**PROBLEM TO SOLVE**: Give again, word for word, the line holding "Image resolution: width=483" and every line after it through the end of the data below. Omit pictures.
***** PROVIDED RECORDS
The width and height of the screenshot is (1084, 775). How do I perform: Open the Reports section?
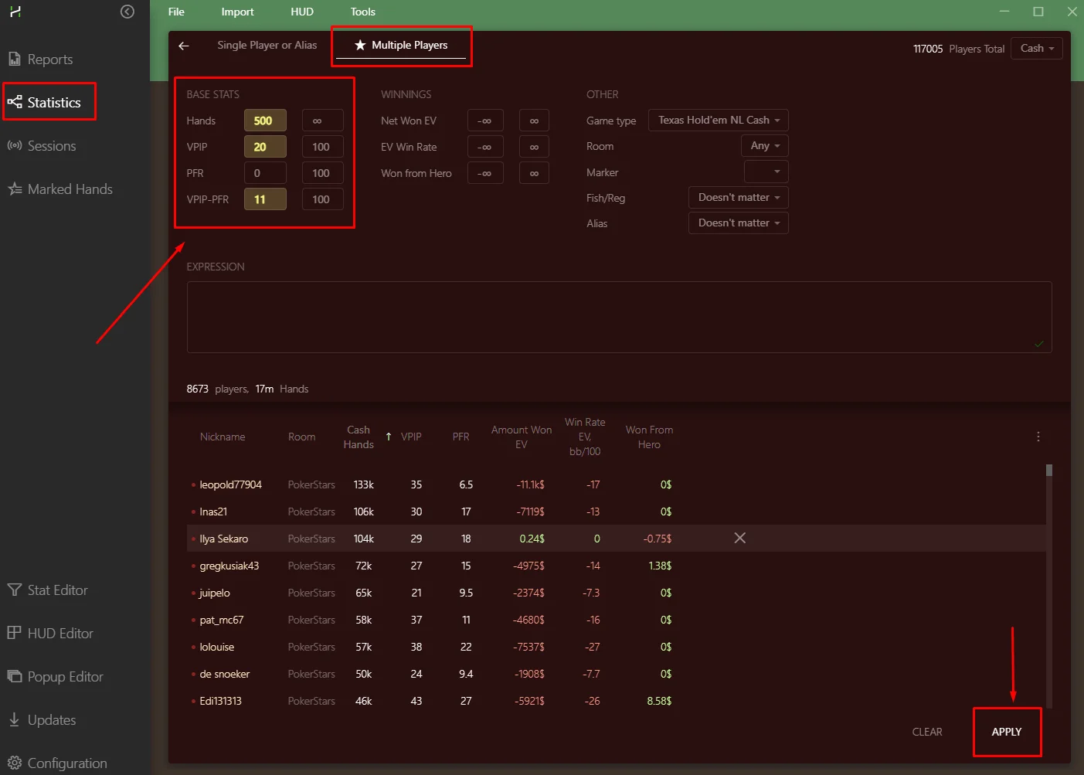point(49,59)
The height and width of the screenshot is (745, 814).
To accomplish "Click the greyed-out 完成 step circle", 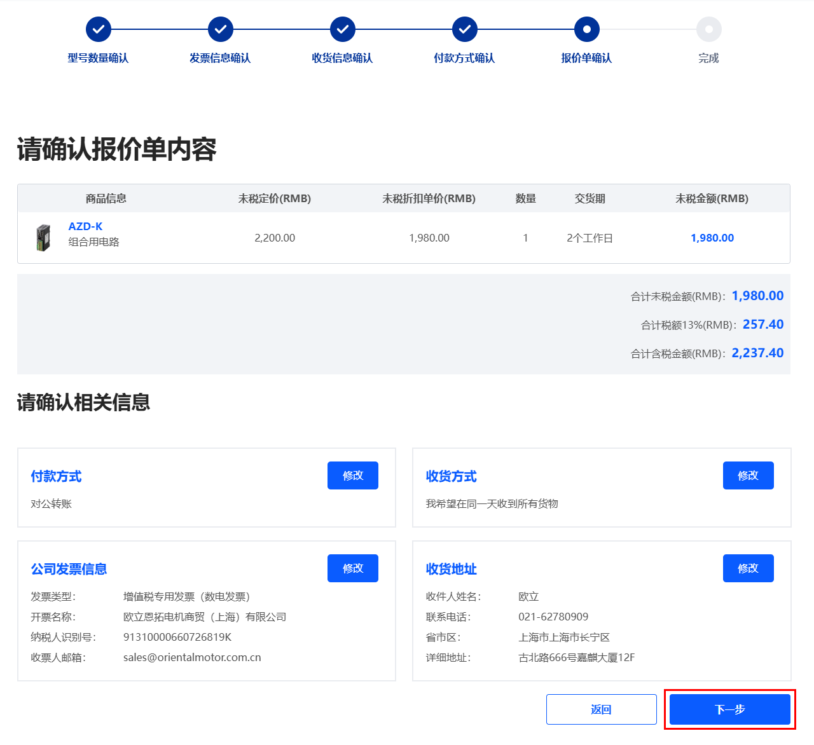I will pyautogui.click(x=708, y=29).
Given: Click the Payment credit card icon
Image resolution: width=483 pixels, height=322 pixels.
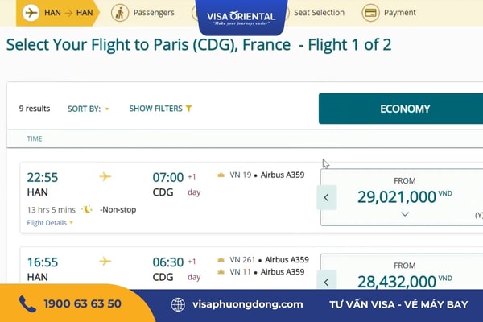Looking at the screenshot, I should pos(370,13).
**********
**SOLUTION**:
Image resolution: width=483 pixels, height=322 pixels.
Looking at the screenshot, I should pos(370,13).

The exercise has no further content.